A Cerritos company has been fined $500,000 and placed on probation for three years after pleading no contest to felony charges that it put nickel-laden waste water, which kills plant and animal life, into sewer systems and storm drains.
Three officials of the firm, Transducers Inc., also entered no contest pleas. They were placed on a year's probation and ordered to make restitution of $5,000 each. The men were originally charged with felony counts of illegally disposing hazardous waste but were allowed to plead to misdemeanor charges. They are Robert Fordyce, director of operations; Eric L. Sorensen, chief manufacturing engineer, and Dan Hughes, plating department manager.
The no-contest pleas were entered Tuesday before Los Angeles Superior Court Judge Dino J. Fulgoni.
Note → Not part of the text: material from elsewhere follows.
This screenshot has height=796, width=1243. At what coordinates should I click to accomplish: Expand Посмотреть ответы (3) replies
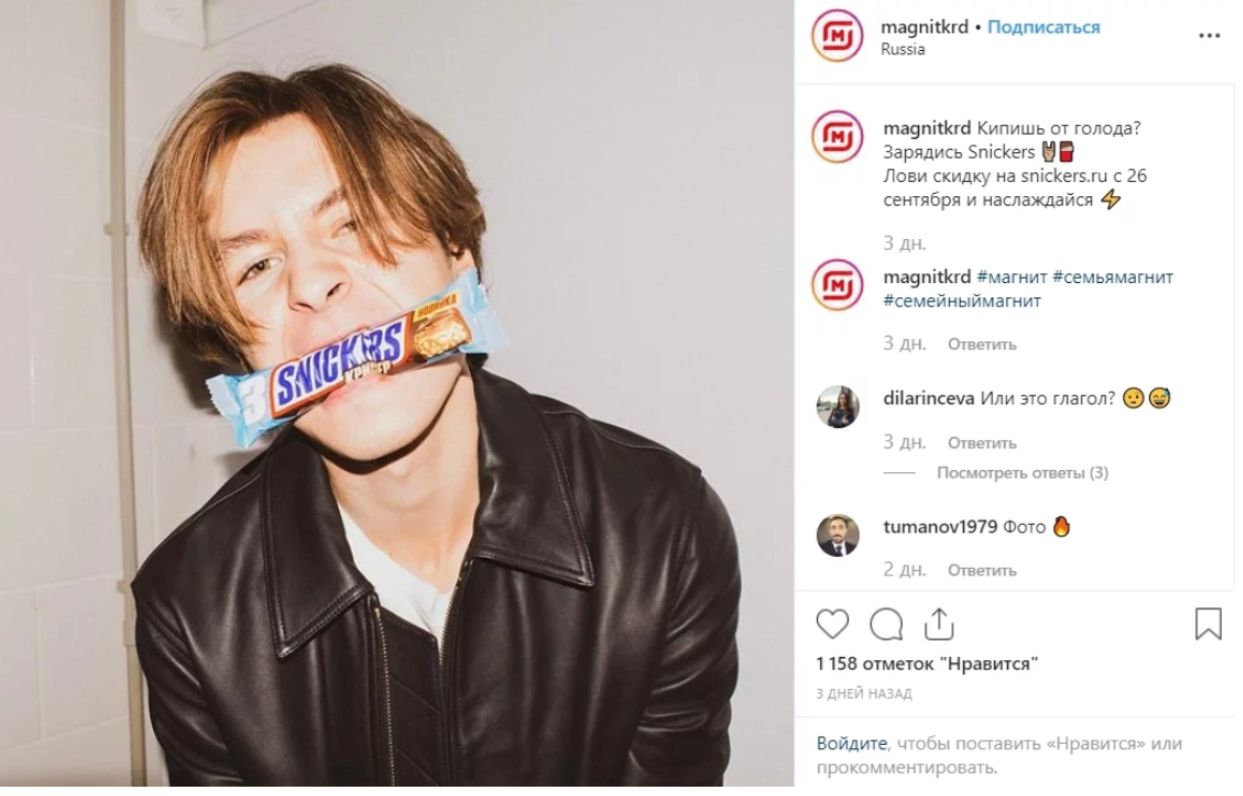click(x=1022, y=473)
Transducers, a manufacturer of parts for electronic weighing scales, was charged in February with three counts of illegal disposal of hazardous waste. Two of the counts against the firm, which had a nickel-plating operation, were for discharging waste directly into the sewer in Cerritos. The firm also was charged with illegal disposal at its former plant in Whittier.
Nickel-toxic waste water is supposed to be taken to a licensed disposal firm. Waste water treatment plants such as the Los Coyotes plant in Cerritos cannot get some toxic metals such as nickel out of waste water, meaning that the metal will flow to the ocean along with the treated water.
The nickel was discovered in Transducers' waste water after spot checks by the Sanitation Districts of Los Angeles County, which periodically monitors industrial sites.